The cause or causes of ME/CFS remain unknown. Patients often report an acute onset after a flu-like illness that does not go away, and some patients have a history of frequent infections before their illness. This suggests that an infection can trigger the illness, though it is less clear that the ongoing chronic illness is perpetuated by an infection. Investigators have looked for, and failed to find, a single etiologic agent. However, chronic fatiguing illnesses have long been described in the medical literature following infection with several different agents. For example, a syndrome with similarities to ME/CFS occurs in approximately 10% of patients with a variety of viral and nonviral pathogens, such as Epstein-Barr Virus, Ross River Virus, Coxiella burnetti (Q fever), or Giardia (12). The severity of the acute infection was most predictive of subsequent illness, and there is no evidence of unusual persistence of infections in those who remain ill; baseline psychological profile and socioeconomic status did not predict who would become chronically ill (12). Other studies have found that, compared with healthy controls, persons with ME/CFS have had exposure to significantly more stressors (trauma and other adverse life events) and are more likely to have metabolic syndrome, as well as higher physiologic measures of neuroendocrine response to stress (allostatic load) (13). These associations are not specific to ME/CFS, because stress is a factor in many chronic illnesses.

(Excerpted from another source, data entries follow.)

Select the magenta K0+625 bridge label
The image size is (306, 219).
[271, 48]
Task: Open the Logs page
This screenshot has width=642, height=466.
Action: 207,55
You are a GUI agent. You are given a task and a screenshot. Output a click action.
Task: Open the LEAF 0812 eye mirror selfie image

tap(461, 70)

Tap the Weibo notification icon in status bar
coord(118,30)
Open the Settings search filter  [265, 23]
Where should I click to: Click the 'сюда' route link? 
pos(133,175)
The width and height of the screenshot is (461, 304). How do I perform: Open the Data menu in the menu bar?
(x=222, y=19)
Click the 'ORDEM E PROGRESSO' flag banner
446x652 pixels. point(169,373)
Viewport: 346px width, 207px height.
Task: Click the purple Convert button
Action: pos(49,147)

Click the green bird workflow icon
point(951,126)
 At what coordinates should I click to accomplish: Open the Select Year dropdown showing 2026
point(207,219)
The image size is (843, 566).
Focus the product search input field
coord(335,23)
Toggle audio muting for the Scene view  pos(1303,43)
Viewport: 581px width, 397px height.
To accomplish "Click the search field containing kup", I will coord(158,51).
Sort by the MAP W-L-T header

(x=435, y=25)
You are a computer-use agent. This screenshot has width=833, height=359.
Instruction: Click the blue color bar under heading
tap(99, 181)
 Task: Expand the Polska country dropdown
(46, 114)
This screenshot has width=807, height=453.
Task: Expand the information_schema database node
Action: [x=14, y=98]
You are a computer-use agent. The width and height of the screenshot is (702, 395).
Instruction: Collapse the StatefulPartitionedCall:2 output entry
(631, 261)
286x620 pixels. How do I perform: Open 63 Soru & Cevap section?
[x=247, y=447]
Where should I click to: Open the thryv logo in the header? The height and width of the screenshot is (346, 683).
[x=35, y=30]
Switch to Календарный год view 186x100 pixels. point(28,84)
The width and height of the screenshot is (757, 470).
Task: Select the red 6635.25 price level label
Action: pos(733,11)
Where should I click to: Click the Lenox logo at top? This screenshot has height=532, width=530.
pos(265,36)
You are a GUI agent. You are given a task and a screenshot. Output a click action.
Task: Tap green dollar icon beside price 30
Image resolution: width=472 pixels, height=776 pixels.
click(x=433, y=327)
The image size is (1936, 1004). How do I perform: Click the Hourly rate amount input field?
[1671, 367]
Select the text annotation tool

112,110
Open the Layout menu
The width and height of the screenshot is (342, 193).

I have found patients with this who tested positive for Mononucleosis/EBV infection, post viral pneumonia (PPLO/Mycoplasm) and various forms of hepatitis. Often "tincture of time", and reassurance will work. Some were depressed, and counseling with a decent diet/exercize program will help, but the real puzzling cases are when you have a person who just loses their ability to work due to fatigue, and they don't fit into any of these boxes.

So it is a syndrome (a combination of symptoms): whether or not it has one cause is not certain.



But it is not "all in your head", and like fibromyalgia and other vague syndromes, the approach is to try to keep the patient functioning rather than a magic shot to cure it.